I have a scenario - just to come at this from the other perspective - in the case of this being an investment property.

Based on section 12 of CRA's interpretive bulletin 437R - Ownership of Property:

"12. When acquiring a residential condominium unit, it is not unusual for a taxpayer to make a down payment, to enter into an agreement of purchase and sale, to enter into an occupancy agreement and to take possession prior to the registration of the condominium. The occupancy agreement may provide for payments which reflect the carrying costs of the condominium until the purchase transaction can be completed. Normally in such a situation, the taxpayer does not own (either beneficially or legally) the condominium unit until the condominium is registered under the relevant provincial legislation and the purchase transaction has closed."

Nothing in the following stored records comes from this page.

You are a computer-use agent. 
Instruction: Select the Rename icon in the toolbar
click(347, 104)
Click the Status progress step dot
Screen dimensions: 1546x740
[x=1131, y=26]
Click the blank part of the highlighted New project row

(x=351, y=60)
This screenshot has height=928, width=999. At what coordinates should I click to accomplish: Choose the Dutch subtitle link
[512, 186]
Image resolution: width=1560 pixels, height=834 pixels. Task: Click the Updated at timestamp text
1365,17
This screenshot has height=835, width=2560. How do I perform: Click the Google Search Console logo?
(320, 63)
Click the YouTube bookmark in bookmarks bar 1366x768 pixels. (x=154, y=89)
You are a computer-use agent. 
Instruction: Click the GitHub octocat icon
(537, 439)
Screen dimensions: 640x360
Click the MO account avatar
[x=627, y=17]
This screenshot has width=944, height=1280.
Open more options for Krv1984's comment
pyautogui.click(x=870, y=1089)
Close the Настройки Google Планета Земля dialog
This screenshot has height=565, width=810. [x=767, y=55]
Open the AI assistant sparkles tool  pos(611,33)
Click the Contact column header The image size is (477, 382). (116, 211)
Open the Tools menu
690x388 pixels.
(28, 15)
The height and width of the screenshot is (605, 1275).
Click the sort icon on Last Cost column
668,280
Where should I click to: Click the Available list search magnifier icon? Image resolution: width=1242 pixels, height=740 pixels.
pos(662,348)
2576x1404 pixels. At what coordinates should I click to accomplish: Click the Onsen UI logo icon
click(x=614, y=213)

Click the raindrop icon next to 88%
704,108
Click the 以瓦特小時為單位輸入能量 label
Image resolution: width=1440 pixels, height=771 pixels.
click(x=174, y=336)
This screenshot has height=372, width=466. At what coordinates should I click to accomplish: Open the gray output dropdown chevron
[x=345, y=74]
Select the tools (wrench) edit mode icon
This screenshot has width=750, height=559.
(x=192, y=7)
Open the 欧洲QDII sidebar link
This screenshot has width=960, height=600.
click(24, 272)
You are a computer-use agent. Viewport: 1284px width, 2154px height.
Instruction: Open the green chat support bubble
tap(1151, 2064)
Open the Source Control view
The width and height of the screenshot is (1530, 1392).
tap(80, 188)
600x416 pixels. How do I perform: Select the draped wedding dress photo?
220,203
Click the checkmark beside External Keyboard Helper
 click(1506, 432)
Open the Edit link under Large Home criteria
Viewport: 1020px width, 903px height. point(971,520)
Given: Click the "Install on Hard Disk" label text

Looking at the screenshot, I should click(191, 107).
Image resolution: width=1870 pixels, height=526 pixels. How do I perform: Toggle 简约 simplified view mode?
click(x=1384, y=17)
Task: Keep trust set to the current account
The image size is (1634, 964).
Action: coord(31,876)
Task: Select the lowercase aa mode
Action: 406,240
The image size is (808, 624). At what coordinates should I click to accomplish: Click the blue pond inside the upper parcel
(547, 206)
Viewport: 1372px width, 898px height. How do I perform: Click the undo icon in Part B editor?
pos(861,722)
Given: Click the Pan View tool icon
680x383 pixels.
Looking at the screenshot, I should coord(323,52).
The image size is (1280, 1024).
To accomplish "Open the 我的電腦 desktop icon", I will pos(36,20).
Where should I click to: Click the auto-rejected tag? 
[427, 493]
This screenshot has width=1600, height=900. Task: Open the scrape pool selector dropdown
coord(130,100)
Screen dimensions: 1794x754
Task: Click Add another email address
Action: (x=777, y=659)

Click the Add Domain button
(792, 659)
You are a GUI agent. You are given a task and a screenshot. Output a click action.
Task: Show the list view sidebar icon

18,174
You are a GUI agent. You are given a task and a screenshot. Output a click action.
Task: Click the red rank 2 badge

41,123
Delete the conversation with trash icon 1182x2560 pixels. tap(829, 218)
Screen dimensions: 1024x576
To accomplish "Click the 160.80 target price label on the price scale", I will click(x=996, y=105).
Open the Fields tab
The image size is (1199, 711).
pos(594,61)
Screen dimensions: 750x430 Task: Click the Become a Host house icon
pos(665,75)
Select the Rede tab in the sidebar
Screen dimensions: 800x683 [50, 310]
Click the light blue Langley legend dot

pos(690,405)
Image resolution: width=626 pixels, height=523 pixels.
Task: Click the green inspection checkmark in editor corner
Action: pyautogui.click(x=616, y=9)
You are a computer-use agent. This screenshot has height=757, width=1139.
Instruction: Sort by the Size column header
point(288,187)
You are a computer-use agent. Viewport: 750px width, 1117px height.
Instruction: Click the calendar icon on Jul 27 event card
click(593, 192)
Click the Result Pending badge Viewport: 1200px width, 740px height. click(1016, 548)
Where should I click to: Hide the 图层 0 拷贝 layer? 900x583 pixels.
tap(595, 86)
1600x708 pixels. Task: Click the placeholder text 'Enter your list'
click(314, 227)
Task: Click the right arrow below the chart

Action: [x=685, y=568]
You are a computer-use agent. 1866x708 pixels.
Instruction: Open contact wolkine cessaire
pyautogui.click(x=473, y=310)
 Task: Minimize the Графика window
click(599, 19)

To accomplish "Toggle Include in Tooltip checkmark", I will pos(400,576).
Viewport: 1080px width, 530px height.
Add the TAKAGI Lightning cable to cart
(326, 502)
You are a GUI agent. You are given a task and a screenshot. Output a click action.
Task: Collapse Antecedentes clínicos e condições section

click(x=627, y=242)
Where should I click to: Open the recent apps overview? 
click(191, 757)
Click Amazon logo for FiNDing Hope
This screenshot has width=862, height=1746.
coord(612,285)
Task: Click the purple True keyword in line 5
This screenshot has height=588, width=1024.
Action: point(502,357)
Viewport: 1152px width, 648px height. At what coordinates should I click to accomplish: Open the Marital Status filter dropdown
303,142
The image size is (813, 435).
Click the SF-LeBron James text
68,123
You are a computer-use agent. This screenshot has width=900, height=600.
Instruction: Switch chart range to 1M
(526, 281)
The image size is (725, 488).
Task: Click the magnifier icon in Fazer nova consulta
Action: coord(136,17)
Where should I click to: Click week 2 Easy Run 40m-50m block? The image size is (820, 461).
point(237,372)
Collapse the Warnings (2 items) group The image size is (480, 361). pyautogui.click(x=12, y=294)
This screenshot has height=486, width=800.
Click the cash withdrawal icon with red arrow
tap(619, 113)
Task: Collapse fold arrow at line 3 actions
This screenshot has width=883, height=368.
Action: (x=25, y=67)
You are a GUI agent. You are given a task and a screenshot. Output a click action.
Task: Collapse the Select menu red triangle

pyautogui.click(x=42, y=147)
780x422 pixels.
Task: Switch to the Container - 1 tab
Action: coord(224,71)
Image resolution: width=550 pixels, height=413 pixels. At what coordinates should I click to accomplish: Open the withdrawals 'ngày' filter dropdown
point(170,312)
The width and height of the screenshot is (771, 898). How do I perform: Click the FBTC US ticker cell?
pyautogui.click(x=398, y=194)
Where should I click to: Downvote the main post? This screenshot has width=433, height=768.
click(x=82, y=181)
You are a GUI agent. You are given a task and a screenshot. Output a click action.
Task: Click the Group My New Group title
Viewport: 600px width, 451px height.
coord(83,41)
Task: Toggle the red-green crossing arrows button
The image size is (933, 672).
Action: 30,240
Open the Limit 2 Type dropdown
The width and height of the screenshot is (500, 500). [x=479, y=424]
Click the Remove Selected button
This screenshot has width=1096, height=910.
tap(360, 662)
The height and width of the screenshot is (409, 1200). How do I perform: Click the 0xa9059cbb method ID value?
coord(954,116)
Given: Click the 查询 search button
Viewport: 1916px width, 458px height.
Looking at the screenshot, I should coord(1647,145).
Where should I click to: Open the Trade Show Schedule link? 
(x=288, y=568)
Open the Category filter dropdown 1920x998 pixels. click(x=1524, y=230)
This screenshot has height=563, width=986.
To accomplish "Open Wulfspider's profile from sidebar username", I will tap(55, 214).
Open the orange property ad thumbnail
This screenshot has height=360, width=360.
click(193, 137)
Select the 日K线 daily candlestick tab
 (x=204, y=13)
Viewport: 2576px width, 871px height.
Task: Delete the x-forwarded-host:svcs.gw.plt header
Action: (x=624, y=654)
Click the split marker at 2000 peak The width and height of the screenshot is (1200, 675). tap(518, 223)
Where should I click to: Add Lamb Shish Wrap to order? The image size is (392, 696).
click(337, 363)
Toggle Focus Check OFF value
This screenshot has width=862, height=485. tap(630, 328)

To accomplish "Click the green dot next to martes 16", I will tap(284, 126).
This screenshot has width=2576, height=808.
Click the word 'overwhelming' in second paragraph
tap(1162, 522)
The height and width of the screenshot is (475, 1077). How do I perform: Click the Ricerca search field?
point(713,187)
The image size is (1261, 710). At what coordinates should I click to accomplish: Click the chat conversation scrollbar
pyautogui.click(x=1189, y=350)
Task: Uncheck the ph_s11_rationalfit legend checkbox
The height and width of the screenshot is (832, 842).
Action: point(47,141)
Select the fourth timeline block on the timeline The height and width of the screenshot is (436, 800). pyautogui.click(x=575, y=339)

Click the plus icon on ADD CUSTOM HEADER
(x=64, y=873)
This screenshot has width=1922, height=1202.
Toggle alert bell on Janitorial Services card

http://www.cra-arc.gc.ca/E/pub/tp/it437r/it437r-e.html

So, my understanding is that as a new condo owner, I only "own" the property upon registration/title transfer which makes perfect sense. So even if I do not elect to designate this as my principle residence any capital gain calculation is based on the date of ownership (legal or beneficial)? Thus if the condo is registered May 1st 2011 and I sell May 2nd 2011, I would only pay capital gains on the appreciation between those two dates minus any expenses. Am I missing something here?

Of course, the easiest/most prudent is to sell the property as a principle residence.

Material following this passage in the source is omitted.